**Directions for this task**
Could you retype the entries exactly as they are?

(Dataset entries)

[Start of Attachment]

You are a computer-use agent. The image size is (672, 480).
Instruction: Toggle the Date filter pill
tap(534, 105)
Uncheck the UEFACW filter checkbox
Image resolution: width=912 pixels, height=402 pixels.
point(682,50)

[End of Attachment]

**Response to the task**
You are a computer-use agent. The image size is (672, 480).
Instruction: Toggle the Date filter pill
tap(534, 105)
Uncheck the UEFACW filter checkbox
Image resolution: width=912 pixels, height=402 pixels.
point(682,50)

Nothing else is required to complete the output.